(What is expected) Repeat exactly, and only, the lines below starting at the line that contains "Open the Refactor menu" and ending at the line that contains "This screenshot has height=628, width=1200.", inclusive of both.

(Exercise data)
————
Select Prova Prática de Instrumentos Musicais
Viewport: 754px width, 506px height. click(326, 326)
————
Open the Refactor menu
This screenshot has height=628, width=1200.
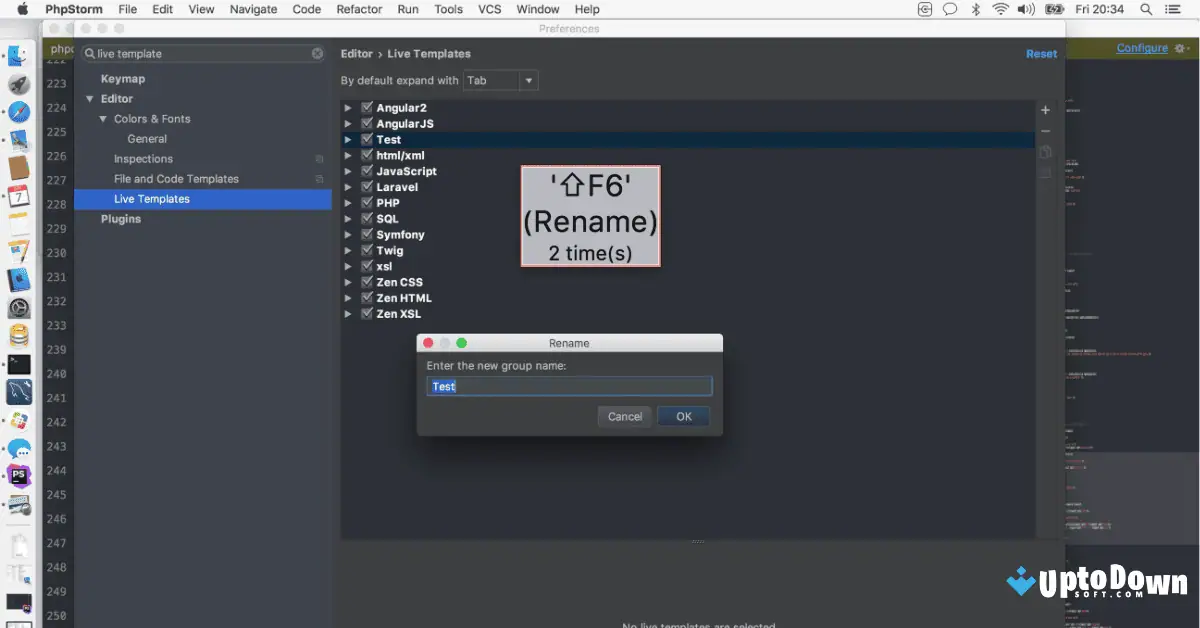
————
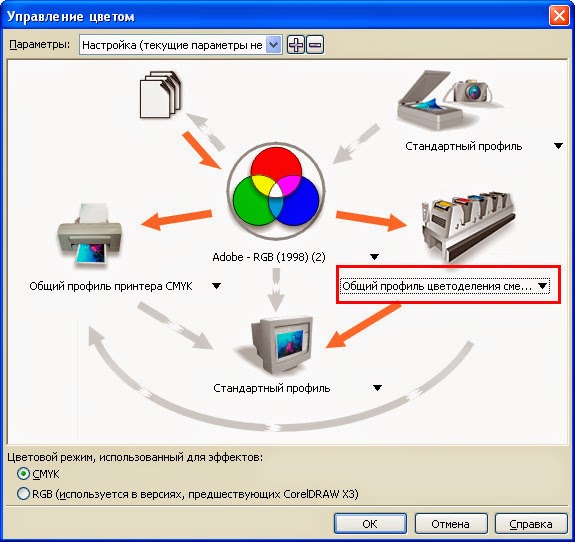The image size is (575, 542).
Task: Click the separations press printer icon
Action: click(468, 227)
————
(Result of this task)
Open the Refactor menu
This screenshot has height=628, width=1200.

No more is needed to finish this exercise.